Before her new job was announced, Sabathia said she worried that people would roll their eyes at the news that C.C.’s wife was becoming an agent. But she said the reaction has been encouraging, including from players not represented by C.A.A. — proof, she said her husband told her, that people recognized how much of a role she played in his career.

“She’s built for this!!” wrote her husband, now a stay-at-home dad and avid golfer, on Instagram. Added Ian Desmond, a Colorado Rockies infielder-outfielder and C.A.A. client who has sat out the past two seasons: “This is progress.”
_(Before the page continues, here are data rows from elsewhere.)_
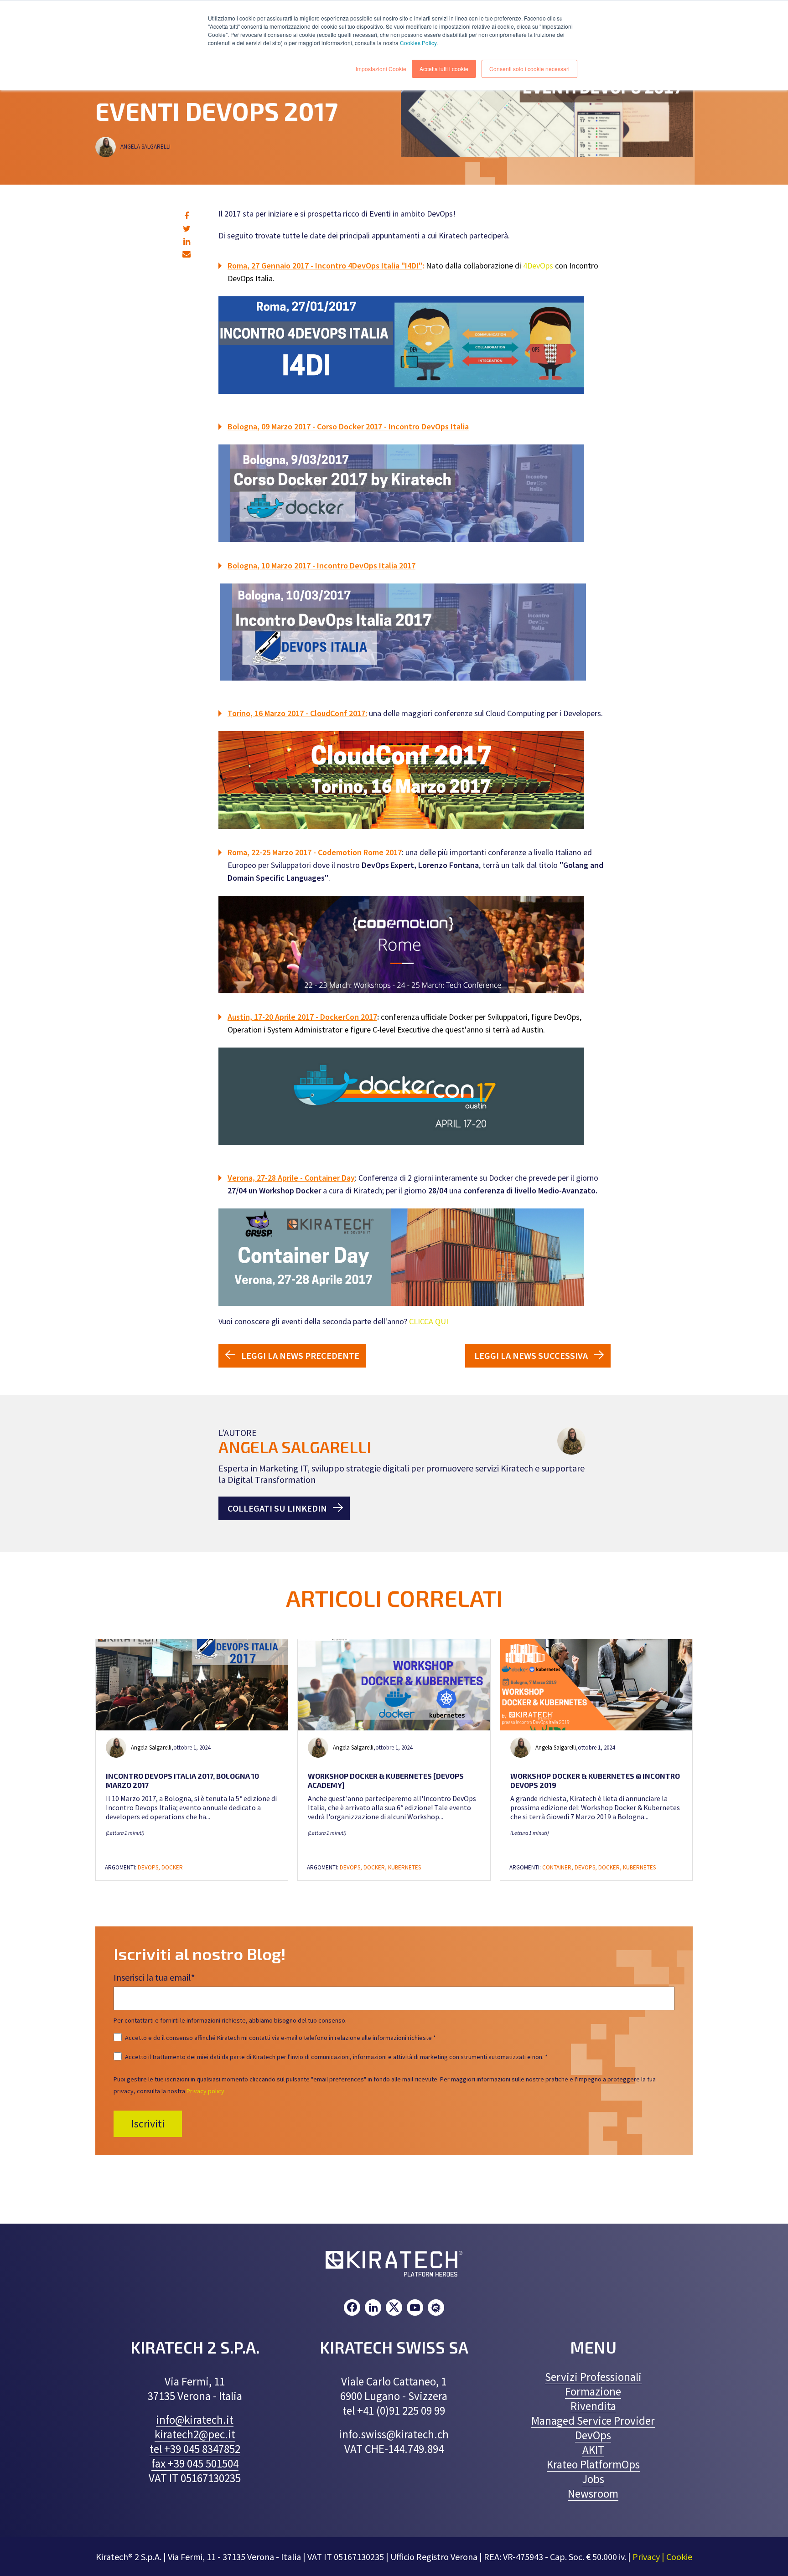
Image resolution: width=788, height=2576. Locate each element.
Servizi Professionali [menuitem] (593, 2377)
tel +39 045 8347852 (195, 2449)
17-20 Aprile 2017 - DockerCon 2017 (315, 1017)
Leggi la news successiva (531, 1355)
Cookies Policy (418, 42)
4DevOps (538, 265)
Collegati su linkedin (277, 1508)
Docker (172, 1867)
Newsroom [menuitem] (593, 2493)
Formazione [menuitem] (593, 2391)
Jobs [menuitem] (593, 2479)
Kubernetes (404, 1867)
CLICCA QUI (428, 1321)
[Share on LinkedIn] (186, 241)
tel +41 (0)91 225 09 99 (393, 2410)
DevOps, (149, 1867)
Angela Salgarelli (146, 146)
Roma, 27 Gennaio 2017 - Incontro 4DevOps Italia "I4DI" (325, 265)
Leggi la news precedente (300, 1355)
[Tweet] (187, 228)
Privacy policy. (206, 2091)
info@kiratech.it (194, 2419)
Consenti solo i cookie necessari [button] (529, 68)
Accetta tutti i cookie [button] (444, 68)
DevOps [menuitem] (593, 2435)
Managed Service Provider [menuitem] (593, 2420)
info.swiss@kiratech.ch (394, 2434)
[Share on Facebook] (186, 216)
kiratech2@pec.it (195, 2434)
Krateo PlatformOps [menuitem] (593, 2464)
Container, (558, 1867)
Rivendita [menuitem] (593, 2406)
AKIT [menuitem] (593, 2449)
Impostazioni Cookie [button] (381, 68)
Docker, (375, 1867)
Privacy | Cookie (662, 2556)
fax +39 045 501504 (194, 2463)
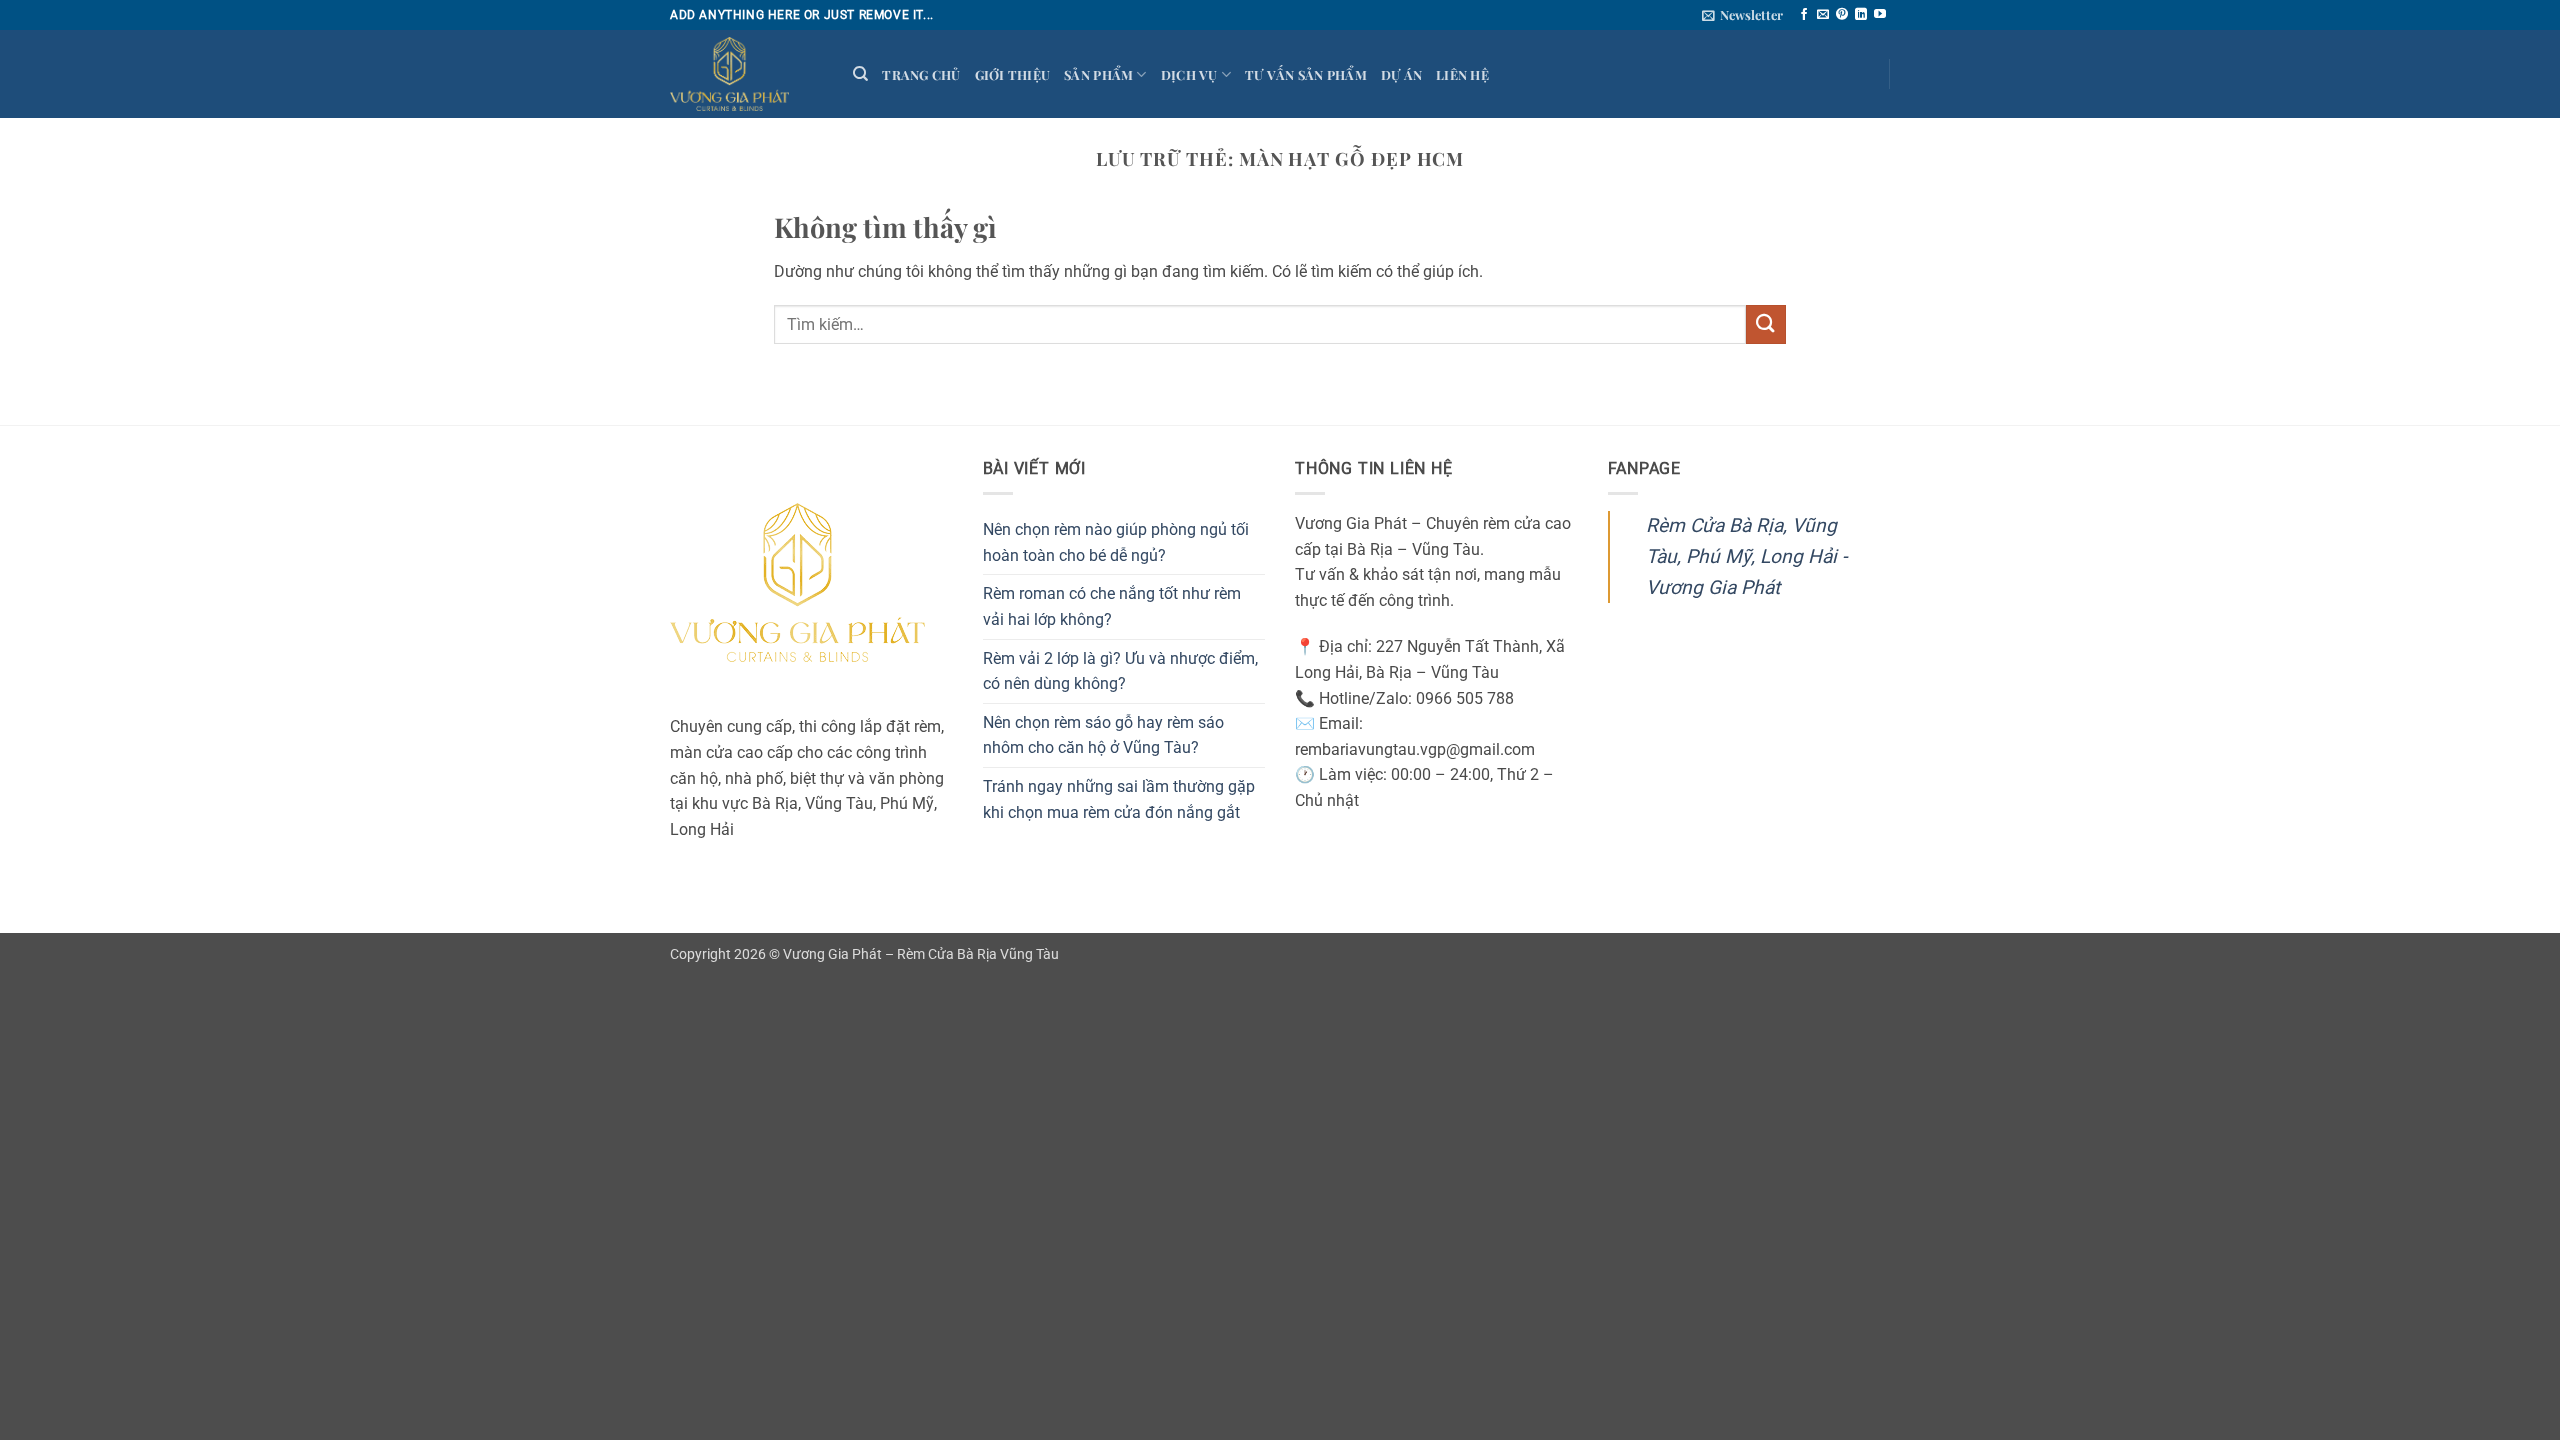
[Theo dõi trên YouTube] (1880, 15)
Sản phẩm (1098, 74)
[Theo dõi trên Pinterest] (1842, 15)
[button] (1742, 15)
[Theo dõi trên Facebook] (1804, 15)
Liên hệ (1462, 74)
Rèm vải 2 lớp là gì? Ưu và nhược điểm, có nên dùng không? (1120, 671)
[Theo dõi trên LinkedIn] (1861, 15)
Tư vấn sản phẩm (1306, 74)
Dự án (1401, 74)
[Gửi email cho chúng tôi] (1823, 15)
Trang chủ (921, 74)
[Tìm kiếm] (860, 74)
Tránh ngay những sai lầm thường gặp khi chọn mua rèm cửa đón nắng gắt (1119, 799)
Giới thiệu (1013, 74)
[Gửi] (1766, 324)
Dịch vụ (1189, 74)
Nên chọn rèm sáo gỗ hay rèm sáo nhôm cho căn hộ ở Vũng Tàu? (1103, 735)
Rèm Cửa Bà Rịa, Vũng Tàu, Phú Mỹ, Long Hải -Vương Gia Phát (1746, 556)
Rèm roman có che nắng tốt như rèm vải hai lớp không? (1112, 606)
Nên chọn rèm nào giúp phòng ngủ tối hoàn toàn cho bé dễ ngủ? (1116, 542)
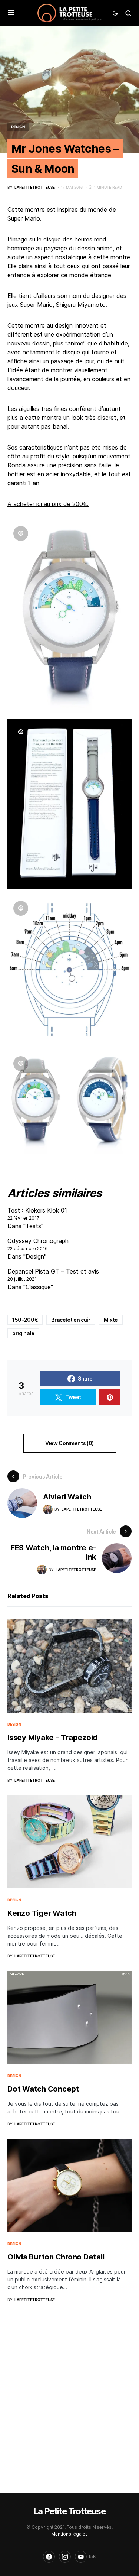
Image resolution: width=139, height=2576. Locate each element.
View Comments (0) (69, 1443)
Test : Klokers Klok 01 (37, 1210)
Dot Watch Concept (43, 2089)
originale (23, 1333)
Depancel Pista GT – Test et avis (53, 1271)
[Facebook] (49, 2556)
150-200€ (25, 1320)
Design (18, 126)
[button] (11, 13)
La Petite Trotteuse (69, 2511)
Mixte (111, 1320)
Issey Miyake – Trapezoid (52, 1737)
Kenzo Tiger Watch (41, 1913)
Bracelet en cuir (70, 1320)
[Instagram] (65, 2556)
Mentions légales (69, 2534)
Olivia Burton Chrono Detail (55, 2256)
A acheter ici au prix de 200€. (48, 503)
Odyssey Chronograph (38, 1241)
After the announcement, Sabathia said she noticed news reports referring to her as C.C.’s wife. It was an example of a woman’s career viewed through a man’s lens. But she said she had no issue because she understood that the Sabathia name carried a lot of weight and that her husband’s career was an example of the skills she brought to the table.

“But as the years go by — or not even years, maybe this year — and I fill my client book and they see what I do, then I’ll be known as Amber Sabathia, the player agent,” she said.

She added later, “Maybe he’ll go by Amber’s husband in a couple of years.”